Es bleibt dennoch zu vermerkten, dass in diesem virtuellen VCA-Modus das Grundrauschen des Moduls zu hören ist, wenn man genau hinhört und das bei etwa 40 dB unterhalb des Nutzsignals. Üblicherweise wird der Supercritical Synthesizers Demon Core Oscillator aber wohl im Verbund mit Filter und externem VCA verwendet, so dass ich das nicht überbewerten möchte. Läuft der Oszillator nämlich im Stream-Mode, ist auch die Ausgabe lauter und das Signal-Rausch-Verhältnis verbessert sich auf ca. 50 dB und das Rauschen wird komplett maskiert, ist für unsere Ohren also nicht hörbar.
Dramatik bringt auch der Spread und das in zunehmenden Maße, wie Stimmen hinzugefügt werden. Beim Klangbeispiel hört man aber eines ganz deutlich: Die Stimmen sind nicht lautstärkekompensiert. Eine einzelne Stimme ist wesentlich leiser als das volle Brett der sechzehn Stimmen. Das empfinde ich aber nicht als Mangel, zudem hat man sowieso keine externe Steuermöglichkeit für die Anzahl der Stimmen. Zusätzlich verstummen die Stimmen kurz beim Umschalten.

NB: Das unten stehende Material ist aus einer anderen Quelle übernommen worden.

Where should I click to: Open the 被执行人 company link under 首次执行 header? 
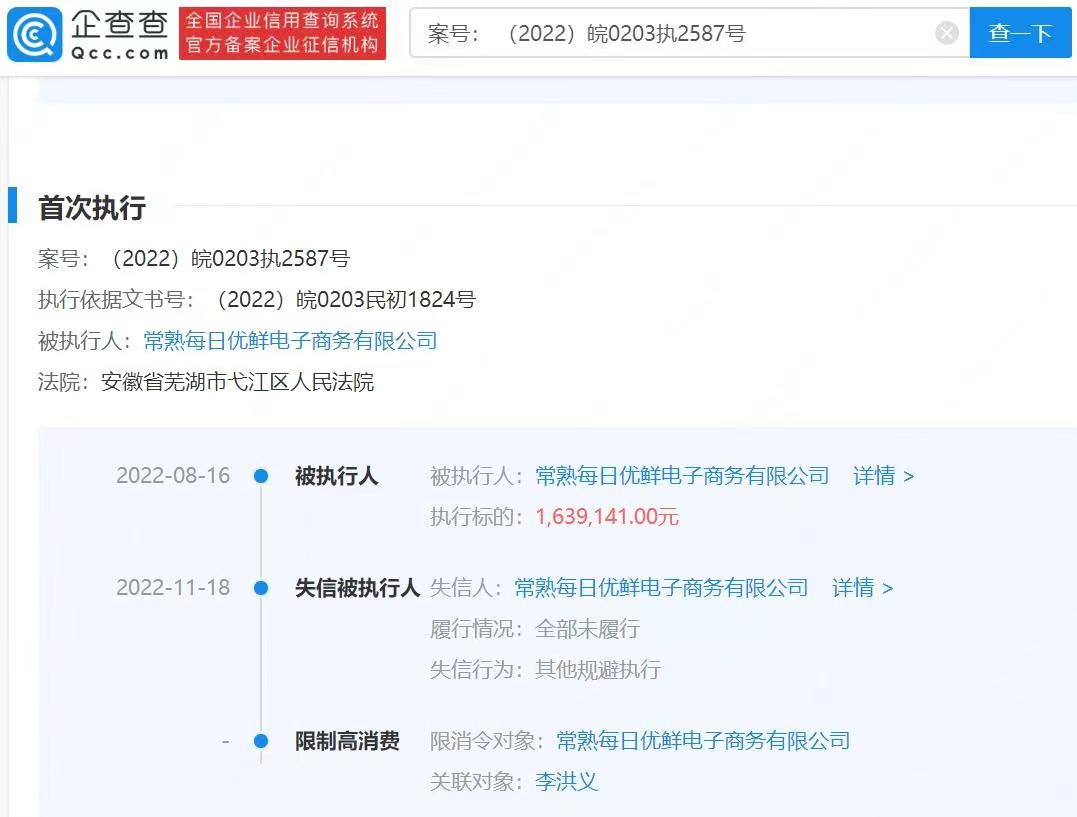pos(290,341)
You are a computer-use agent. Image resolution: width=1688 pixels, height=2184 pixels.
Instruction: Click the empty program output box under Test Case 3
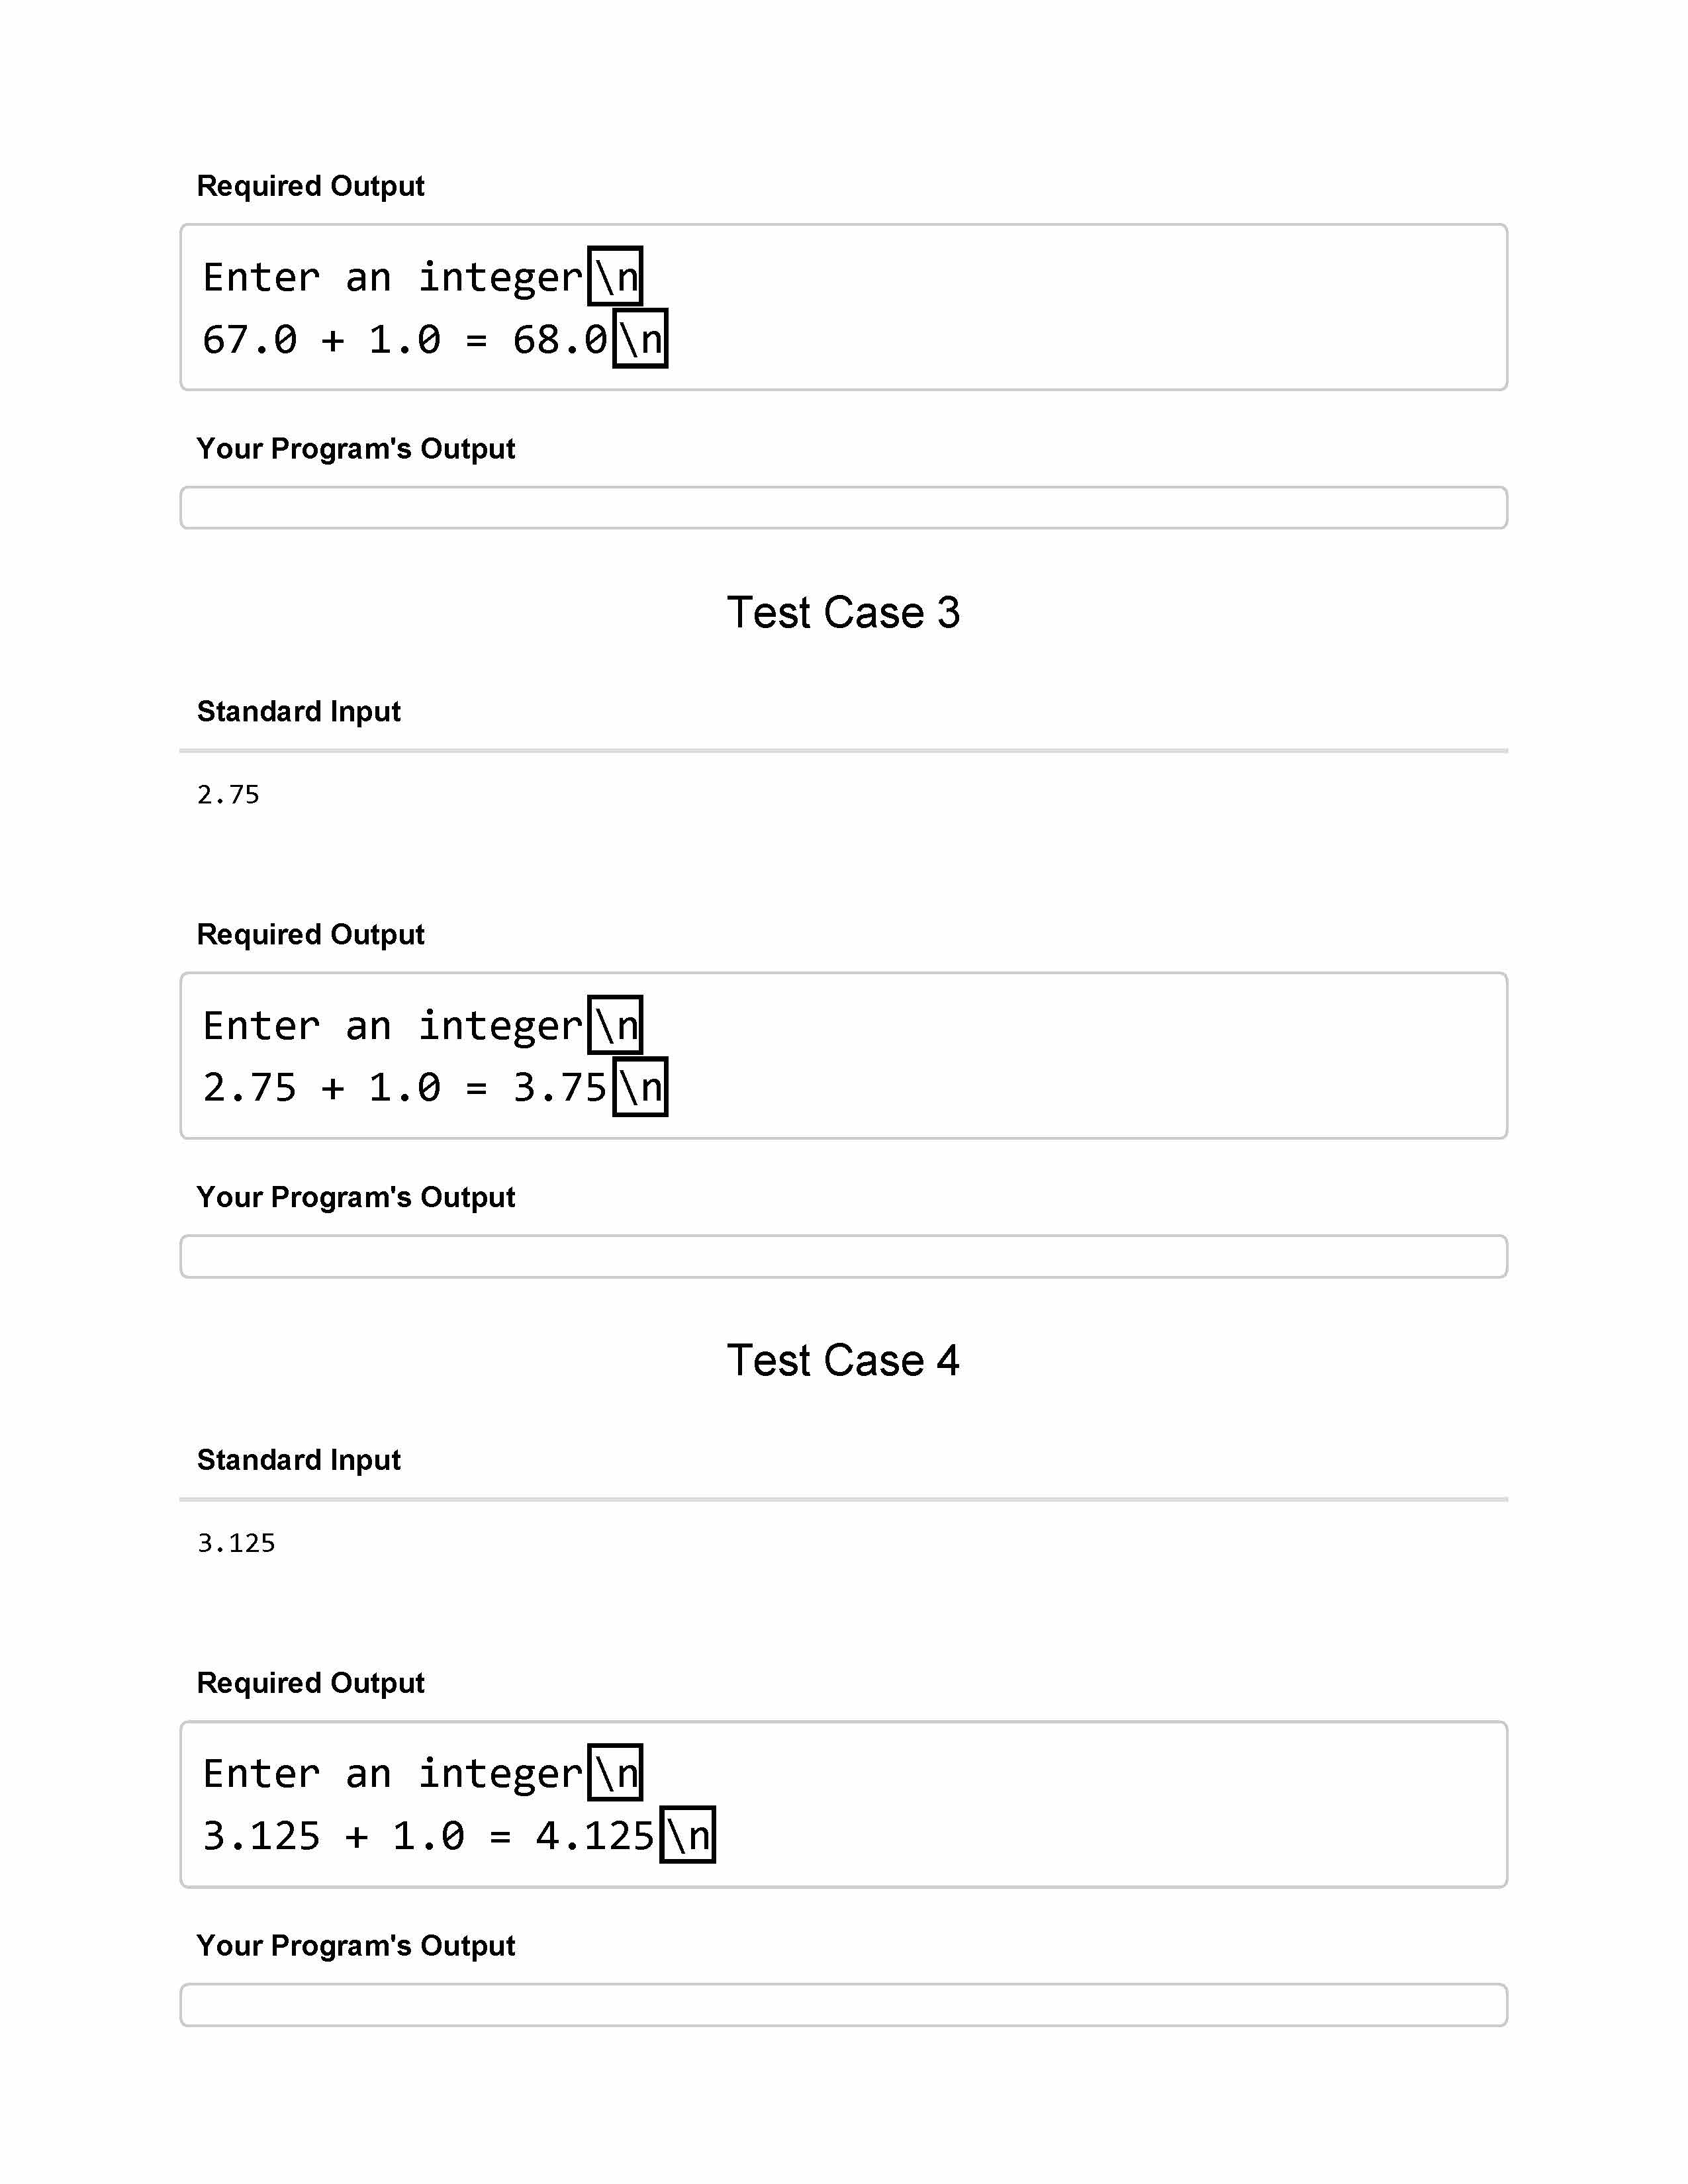(x=843, y=1256)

Insgesamt gibt es doch einige Doppelbelegungen, bei denen man nach einer Weile des Schraubens den Überblick verlieren kann. Dankenswerterweise kann man mit einer Tastenkombination alles wieder zurücksetzen, wobei die aktuell eingestellten Werte der Regler übernommen werden – WYSIWYG also.

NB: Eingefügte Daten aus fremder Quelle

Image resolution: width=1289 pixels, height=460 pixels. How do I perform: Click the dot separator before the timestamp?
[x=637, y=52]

Die Sache mit der Zeitreisefähigkeit
Am Expander nun ist auch der „One-Knob-Time-Travel“. Beschriftet ist er mit Sync Time und betrifft das Verhalten beim Eingehen eines Sync-Triggers. Hören kann man den Effekt nur, wenn mindestens zwei Stimmen pro Note aktiviert sind und der Spread-Parameter am Core-Modul auf mindestens 9 Uhr steht. Ist dann Sync-Time in der Mittelposition, kann man deutlich hören, wie alle Stimmen auf derselben Phase anfangen und wie diese dann langsam auseinanderlaufen, um so den Sync-artigen Effekt zu erzeugen. Der ebenfalls hörbare Effekt ist der der dadurch betonten Attack-Phase, die so einen richtigen Wumms bekommt und sehr gut für Bass-Sounds genutzt werden kann. Was der Sync-Time-Knopf macht, ist nun so zu verstehen: Im Uhrzeigersinn gedreht wird dieser Phasensync zeitlich noch stattfinden, gegen den Uhrzeigersinn hat er bereits stattgefunden. Im einen Fall wird die Stelle mit dem Wumms also zeitlich nach hinten verschoben, im anderen Fall findet sie eben nicht mehr statt. Man kann den Phasensync so also praktisch „anschneiden“ und so seine Wuchtigkeit kontrollieren.
Sattes DCO Brett
Wie man in den Beispielen hört, ist so ein Siebener-Akkord mit allen sechzehn Stimmen schon echt mächtig und gefällt mir schon sehr gut. Und tatsächlich fühle ich mich unweigerlich an dicke Juno-6 Flächen erinnert – mit dem Unterschied, dass der Supercritical Synthesizers Demon Core Oscillator wesentlich mehr Stimmen zur Verfügung hat und so noch breiter klingen kann. Schade, dass es hier keinen Stereoausgang gibt. Zusammen mit einem Pan-Spread-Parameter wären da unglaublich dicke Sachen möglich gewesen. Überhaupt ist das eine der wenigen Minuspunkte, es gibt eben nur einen Monoausgang für alle sechzehn Stimmen. Man muss den Supercritical Synthesizers Demon Core Oscillator also als polyphonen Block begreifen.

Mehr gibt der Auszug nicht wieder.